Reestablishing marshes, mudflats, and seagrass beds is gaining priority, funding, and political will. San Francisco Bay, starting in 1960, gained an early start with the founding of an organization called Save the Bay. Since then, scientists, governments, and NGOs have made San Francisco Bay one of the world’s largest wetland renewal projects. From the mid-20th century when less than 10 percent of the bay’s original wetlands survived, today, 28 percent of the original wetlands are restored. Forty percent will be achieved when current projects in planning and execution are completed. Much of the South Bay, used in the early 1900s as evaporative ponds for harvesting salt, has been restored. 

Perhaps you have heard the term “blue carbon.” It refers to the CO2 stored by plants and soils in coastal wetlands. Such places sequester three times more carbon per acre than tropical forests. Even more important than this potent carbon repository is that tidal marshes serve as the coast’s first line of defense, cushioning human infrastructure. Wetlands dissipate and dampen storm energies, lessening their destructive power. In addition, marshes grow vertically, keeping pace with sea-level rise by trapping sediment in their vegetation, which decomposes and then regrows.

Marshes are in a dynamic equilibrium with the water level, even keeping pace with moderately high rates of sea-level rise. To do so, enough suspended sediment is needed. The California Ocean Protection Council estimates that by the year 2100, sea levels could rise by as much as seven feet. A lot of sediment will be required. The silt collecting behind dams and reservoirs becomes a source when cleaned out or when dams are decommissioned. Some of the heavily engineered rivers and creeks flowing into the Bay are being restored, creating more sediment potential.

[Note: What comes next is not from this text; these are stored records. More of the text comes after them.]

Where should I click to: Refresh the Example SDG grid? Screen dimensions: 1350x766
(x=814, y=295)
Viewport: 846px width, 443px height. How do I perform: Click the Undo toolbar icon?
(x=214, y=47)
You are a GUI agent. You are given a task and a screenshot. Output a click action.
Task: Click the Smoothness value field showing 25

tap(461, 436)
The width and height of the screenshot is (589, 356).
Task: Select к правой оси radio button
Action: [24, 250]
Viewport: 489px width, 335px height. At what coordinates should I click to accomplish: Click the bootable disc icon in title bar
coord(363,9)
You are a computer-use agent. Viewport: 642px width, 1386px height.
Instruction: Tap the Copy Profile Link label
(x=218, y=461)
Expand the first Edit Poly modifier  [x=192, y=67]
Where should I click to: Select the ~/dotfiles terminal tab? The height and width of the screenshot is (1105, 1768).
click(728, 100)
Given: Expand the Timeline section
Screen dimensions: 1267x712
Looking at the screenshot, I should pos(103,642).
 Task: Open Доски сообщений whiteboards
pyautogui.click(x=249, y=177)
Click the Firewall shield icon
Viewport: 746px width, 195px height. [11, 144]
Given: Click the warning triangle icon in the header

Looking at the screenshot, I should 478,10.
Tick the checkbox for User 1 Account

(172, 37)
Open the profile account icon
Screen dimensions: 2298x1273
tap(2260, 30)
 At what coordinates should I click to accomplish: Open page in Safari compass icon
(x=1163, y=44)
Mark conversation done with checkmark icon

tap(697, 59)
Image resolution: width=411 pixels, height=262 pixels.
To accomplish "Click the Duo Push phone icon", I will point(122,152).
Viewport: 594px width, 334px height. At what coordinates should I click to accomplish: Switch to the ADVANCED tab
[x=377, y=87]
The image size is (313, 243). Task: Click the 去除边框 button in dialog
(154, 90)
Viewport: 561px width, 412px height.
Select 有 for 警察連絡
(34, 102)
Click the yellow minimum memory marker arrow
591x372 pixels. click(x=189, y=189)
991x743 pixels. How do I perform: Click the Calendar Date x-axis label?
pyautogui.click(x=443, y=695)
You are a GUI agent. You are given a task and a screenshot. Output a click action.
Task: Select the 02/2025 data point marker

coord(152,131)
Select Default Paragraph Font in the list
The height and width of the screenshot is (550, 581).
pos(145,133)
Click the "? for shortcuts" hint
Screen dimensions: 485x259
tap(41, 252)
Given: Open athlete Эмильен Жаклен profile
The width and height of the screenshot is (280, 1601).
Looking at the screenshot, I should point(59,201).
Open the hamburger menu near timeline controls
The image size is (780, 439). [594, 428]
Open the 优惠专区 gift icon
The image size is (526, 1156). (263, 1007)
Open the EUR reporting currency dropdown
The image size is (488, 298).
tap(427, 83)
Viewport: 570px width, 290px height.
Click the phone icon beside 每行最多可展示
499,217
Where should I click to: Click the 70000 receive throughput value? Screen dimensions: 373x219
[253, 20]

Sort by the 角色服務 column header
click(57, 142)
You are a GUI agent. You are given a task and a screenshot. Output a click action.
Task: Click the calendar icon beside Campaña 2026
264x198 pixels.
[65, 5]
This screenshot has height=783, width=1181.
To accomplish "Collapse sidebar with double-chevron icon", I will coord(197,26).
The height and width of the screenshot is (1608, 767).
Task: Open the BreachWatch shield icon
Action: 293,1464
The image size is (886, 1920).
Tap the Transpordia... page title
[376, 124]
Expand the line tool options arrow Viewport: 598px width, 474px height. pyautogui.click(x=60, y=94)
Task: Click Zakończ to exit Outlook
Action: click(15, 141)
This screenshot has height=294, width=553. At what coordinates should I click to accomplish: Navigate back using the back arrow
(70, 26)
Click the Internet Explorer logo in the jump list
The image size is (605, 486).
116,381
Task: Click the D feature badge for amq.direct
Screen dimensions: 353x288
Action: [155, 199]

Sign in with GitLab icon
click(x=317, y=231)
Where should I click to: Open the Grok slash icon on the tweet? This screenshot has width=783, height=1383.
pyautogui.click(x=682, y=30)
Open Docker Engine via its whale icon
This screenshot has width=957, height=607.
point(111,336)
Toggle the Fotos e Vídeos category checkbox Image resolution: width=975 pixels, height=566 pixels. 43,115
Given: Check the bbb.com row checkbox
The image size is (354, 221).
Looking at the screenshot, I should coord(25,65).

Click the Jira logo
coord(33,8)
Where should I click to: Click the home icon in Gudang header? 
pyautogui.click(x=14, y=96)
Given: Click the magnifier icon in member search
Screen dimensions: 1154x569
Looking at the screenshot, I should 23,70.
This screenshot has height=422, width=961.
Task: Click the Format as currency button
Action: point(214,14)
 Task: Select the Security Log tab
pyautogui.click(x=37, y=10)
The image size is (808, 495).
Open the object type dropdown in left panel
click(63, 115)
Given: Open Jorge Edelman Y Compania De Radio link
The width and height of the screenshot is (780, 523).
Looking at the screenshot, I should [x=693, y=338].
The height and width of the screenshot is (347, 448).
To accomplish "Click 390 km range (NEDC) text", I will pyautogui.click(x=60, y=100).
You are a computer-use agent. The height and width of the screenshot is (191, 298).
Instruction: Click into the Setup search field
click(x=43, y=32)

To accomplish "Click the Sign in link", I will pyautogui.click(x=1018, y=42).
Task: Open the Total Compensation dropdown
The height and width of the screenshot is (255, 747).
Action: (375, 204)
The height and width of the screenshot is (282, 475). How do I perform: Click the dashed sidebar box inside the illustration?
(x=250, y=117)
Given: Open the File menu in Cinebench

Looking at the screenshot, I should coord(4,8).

The routine dredging of the Bay’s deepwater ports provides another supply of sediment. A third source of material comes from construction sites. Increasingly, tides are being allowed to move these sediments around as scientists study the patterns.

Locally, we get to enjoy the preserved or partially preserved Carpinteria Salt Marsh, Goleta Slough, UCSB campus lagoon, Devereaux Wetlands, Arroyo Burro Estuary, and the bird refuge. In 2016, the Upper Devereaux Slough was restored in part as a buffer against future ocean storm surges.